I gave him my word of honour.
“Very well,” he continued, lifting a small metal box from one of the tables, and patting it with his hand. “I have been working at the subject of aerial navigation for well-nigh thirty years, and this is the result.”
I looked at the metal case, but could see nothing remarkable about it.
“It seems a little thing, hardly worth a few pence, and yet how much I have paid for it!” said the inventor, with a sigh, and a far-away expression in his eyes. “Many a time it has reminded me of the mouse’s nest that was turned up by the ploughshare.
“‘Thy wee bit
heap o’ strae and stibble
Has cost thee
mony a weary nibble.’
Of course this is only a model.”
“A model of a flying machine?” I inquired, in a tone of surprise.
“You may call it so,” he answered; “but it is a flying machine that does not fly or soar in the strict sense of the words, for it has neither wings nor aeroplane. It is, in fact, an aerial locomotive, as you will see.”
While he spoke, Mr. Carmichael opened the case of the instrument, and adjusted the mechanism inside. Immediately afterwards, to my astonishment, the box suddenly left his hands, and flew, or rather glided, swiftly through the air, and must have dashed itself against the wall of the laboratory had not its master run and caught it.

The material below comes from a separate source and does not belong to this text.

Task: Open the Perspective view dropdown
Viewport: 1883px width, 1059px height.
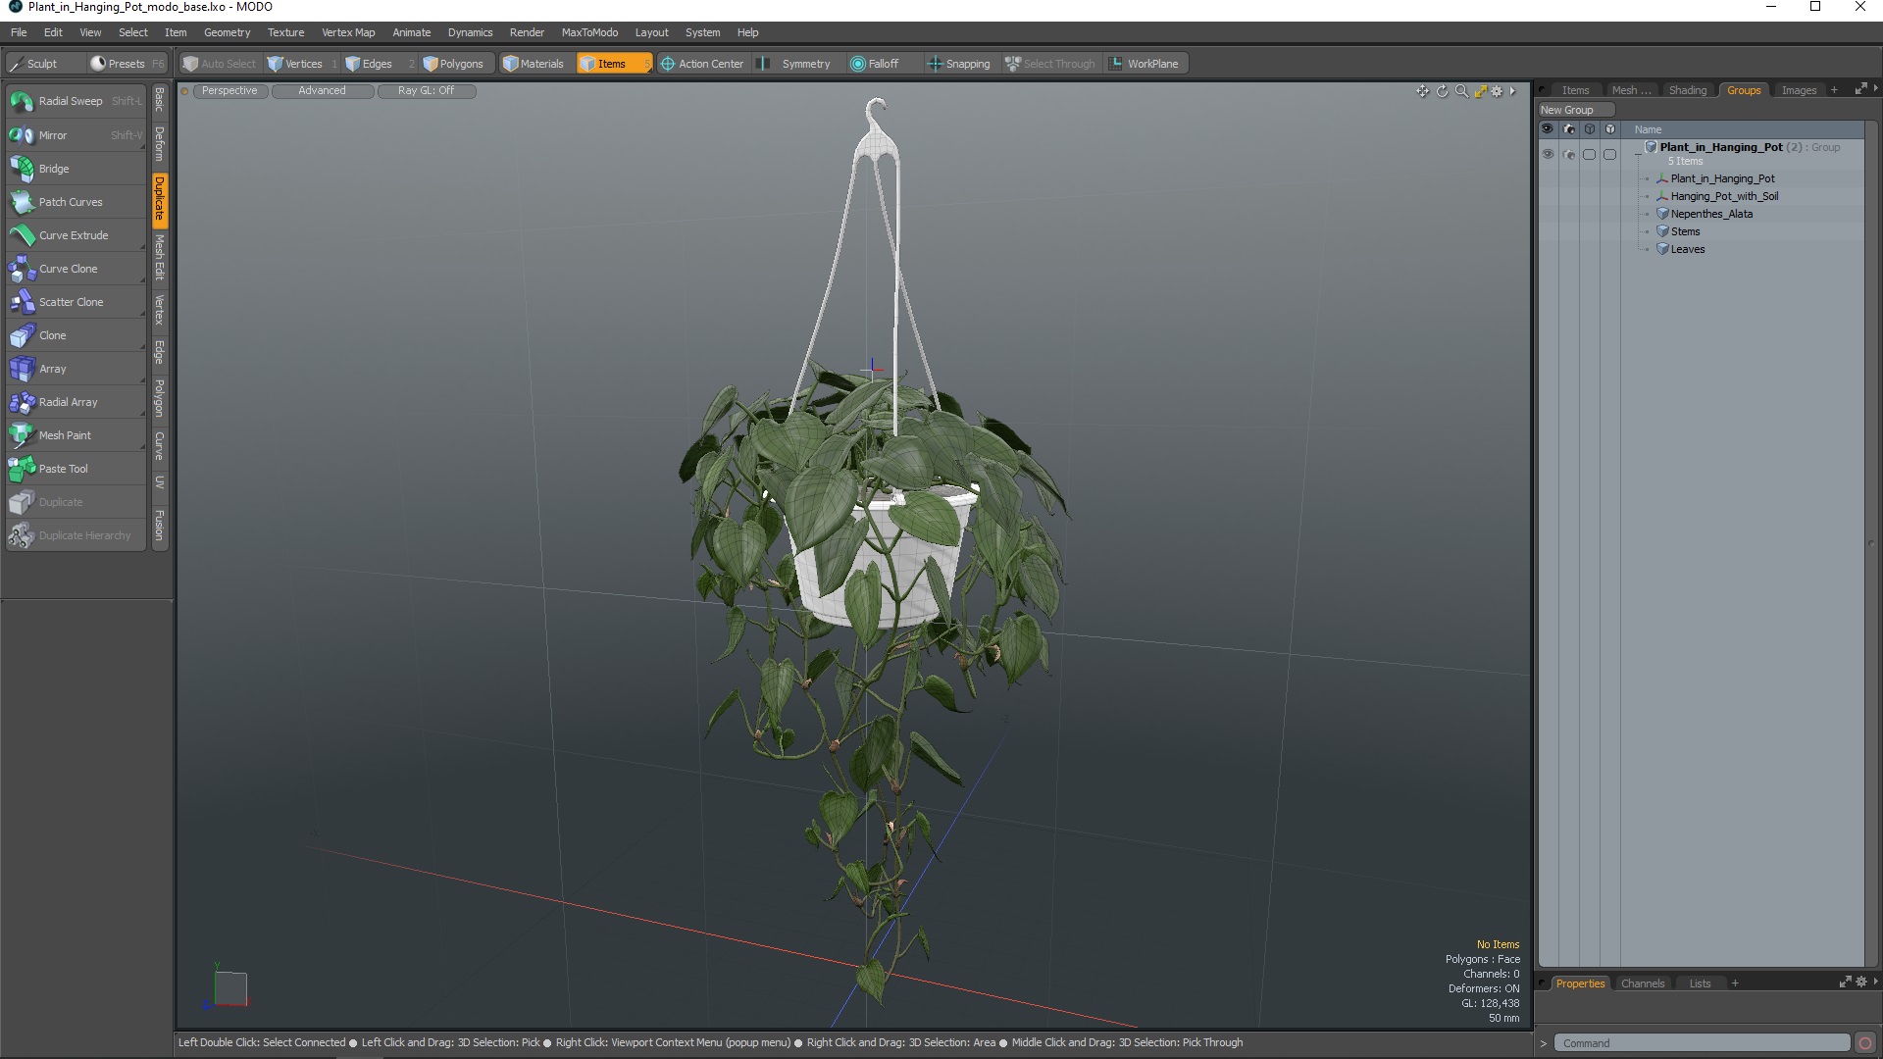Action: [x=229, y=91]
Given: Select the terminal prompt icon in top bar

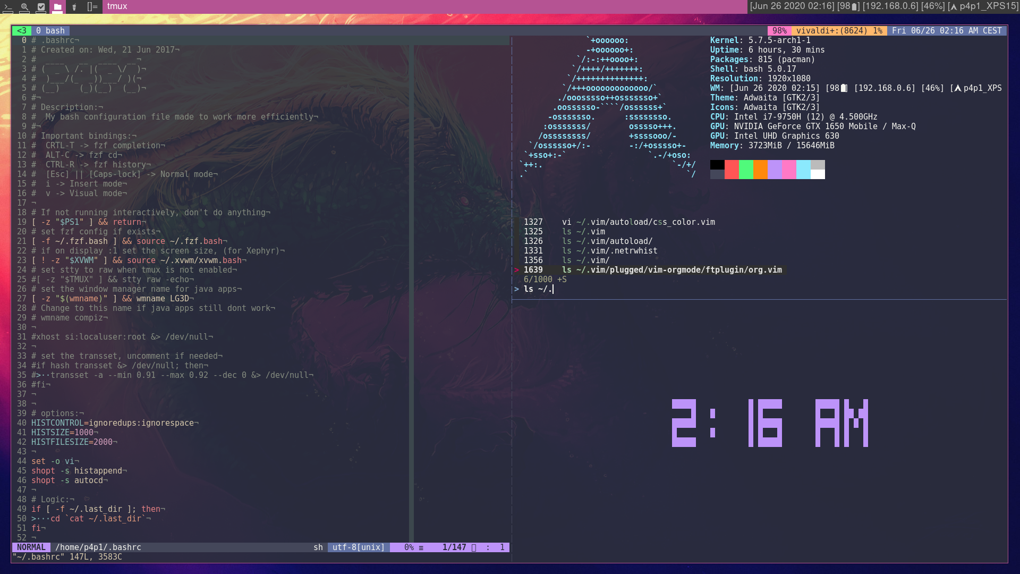Looking at the screenshot, I should (x=8, y=7).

“Wonderful!” I exclaimed, forgetting the attitude of caution and reserve which I had deemed it prudent to adopt.
The inventor laughed with childish glee, enjoying his triumph, and stroking the case as though it were a kitten.

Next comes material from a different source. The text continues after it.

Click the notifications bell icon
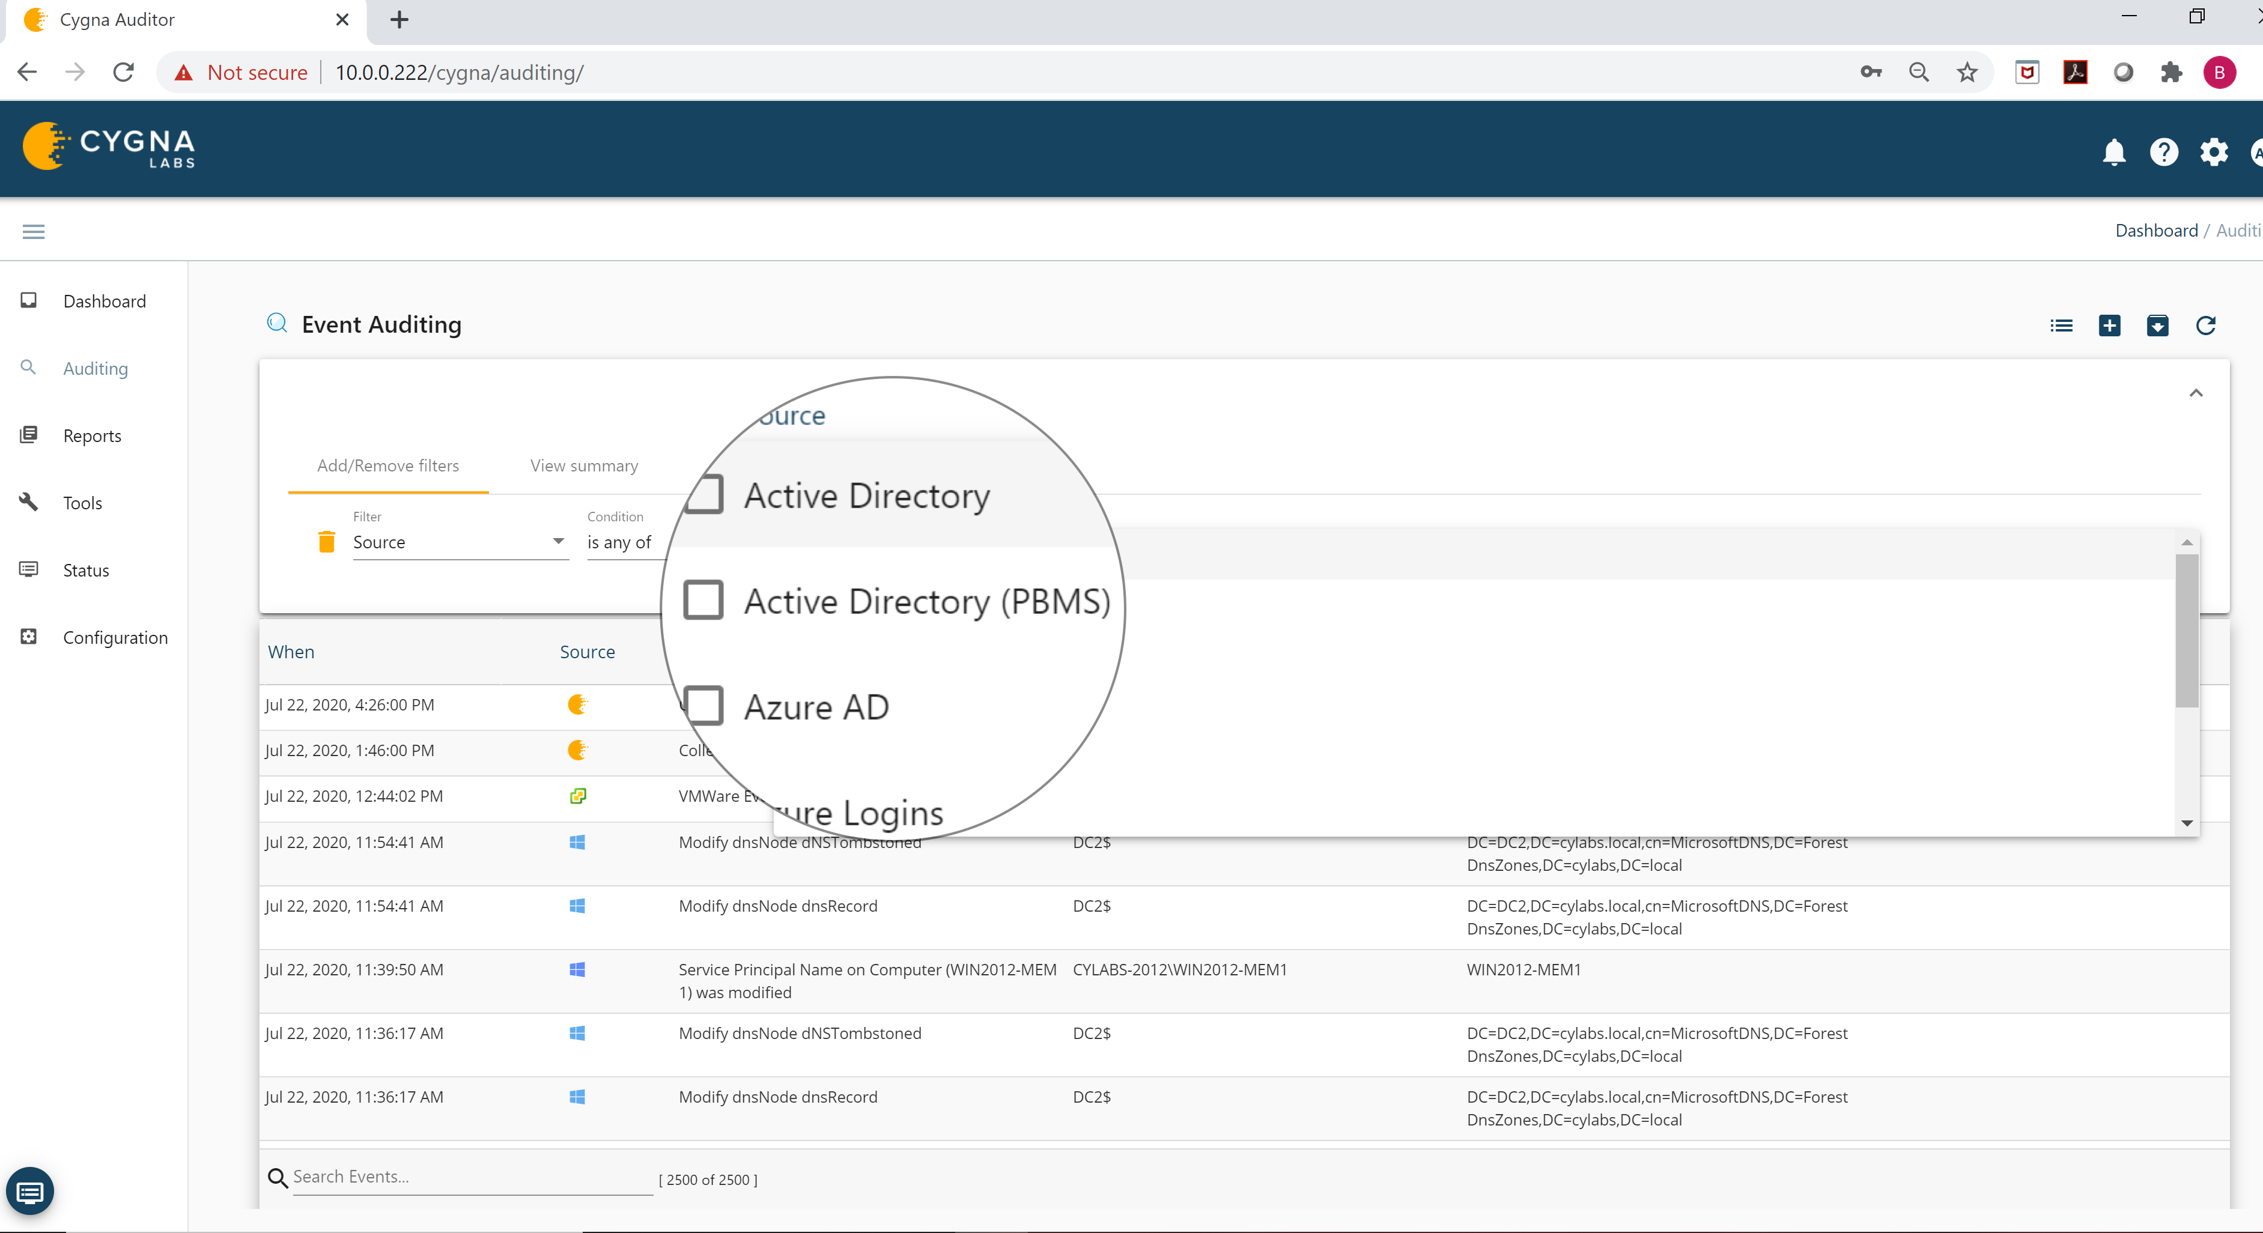 pos(2114,152)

“It would be off again if I would let it. Whoa, there!” said he, again adjusting the mechanism. “I can make it rise, or sink, or steer, to one side or the other, just as I please. If you will kindly hold it for a minute, I will make it go up to the ceiling. Don’t be afraid, it won’t bite you.”
I took the uncanny little instrument in my hands, whilst Mr. Carmichael ascended a ladder to a kind of loft in the shed. It only weighed a few pounds, and yet I could feel it exerting a strong force to escape.
“Ready!” cried the inventor, “now let go,” and sure enough, the box rose steadily upwards until it came within his grasp. “I am going to send it down to you again,” he continued, and I expected to see it drop like a stone to the ground; but, strange to say, it circled gracefully through the air in a spiral curve, and landed gently at my feet.
“You see I have entire control over it,” said Mr. Carmichael, rejoining me; “but all you have seen has taken place in air, and you might, therefore, suppose that I have an air propellor inside, and that air is necessary to react against it, like water against the screw of a steamboat, in order to produce the motion. I will now show you that air is not required, and that my locomotive works quite as well in a vacuum.”
So saying, he put the model under a large bell-jar, from which he exhausted the air with a pump; and even then it moved about with as much alacrity and freedom as it had done in the atmosphere.